Bien avant la dynastie des Tang, les Chinois s’asseyaient sur des tabourets, des chaises et des banquettes pour boire et pour manger, tandis que les Japonais, même aujourd’hui, s’assoient ou s’agenouillent sur un tatami. Ceci est une des raisons qui expliquent les différences en termes d’insistance sur tel ou tel aspect des pratiques martiales avec ou sans arme. Il est clair que ce qui marche dans une vaste salle d’armes bien éclairée et tapissée de nattes de jonc doit être sérieusement réadapté pour convenir à un usage dans un restaurant ou dans une ruelle obscure.
Un même parcours est nécessaire dans l’entraînement des armes et dans celui à mains nues. La première étape consiste à faire des exercices et à pratiquer les enchaînements et les techniques individuelles pour développer un certain degré d’expérience et d’intuition quant à la nature véritable des armes individuelles dans l’attaque et dans la défense. Une certaine pratique permet d’atteindre un niveau de maîtrise, de sorte qu’on parvient progressivement à un résultat parfait. La dernière étape est atteinte quand il n’y a plus de technique et qu’on parvient à réagir de manière instantanée et réfléchie dans n’importe quelle situation.

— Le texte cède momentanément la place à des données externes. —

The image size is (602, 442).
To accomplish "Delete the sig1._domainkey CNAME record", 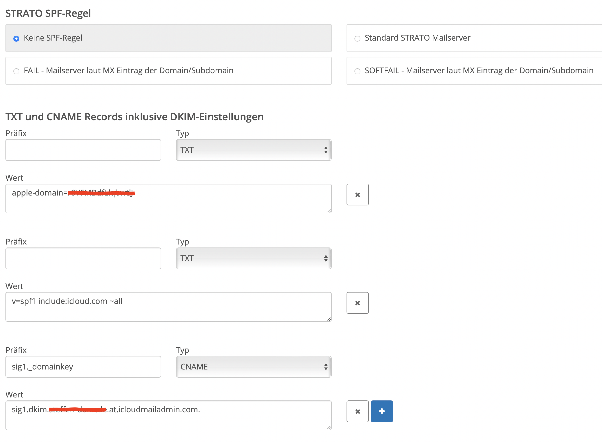I will pyautogui.click(x=357, y=411).
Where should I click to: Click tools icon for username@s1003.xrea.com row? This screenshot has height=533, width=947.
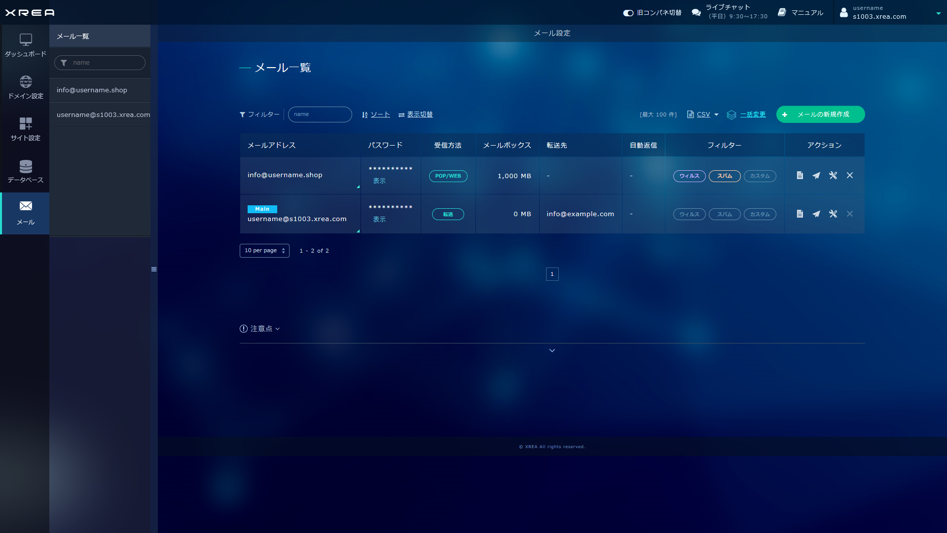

La dernière étape correspond à ce que recherche le bouddhisme Chan (Zen), c’est-à-dire à perdre notre attachement vis-à-vis du monde matériel, à nous en détacher. Pour le taoïsme, c’est quand il n’y a plus « ni toi, ni moi » et que le Ciel (yang), la Terre (yin) et l’Humanité (yin et yang) s’harmonisent comme s’ils étaient un. En pratique, on ne fait plus qu’un avec l’épée. Le you xia (chevalier errant) chinois, comme le bushi japonais ont utilisé ces concepts pour développer la spontanéité dans l’action, une chose qui dépasse toute technique.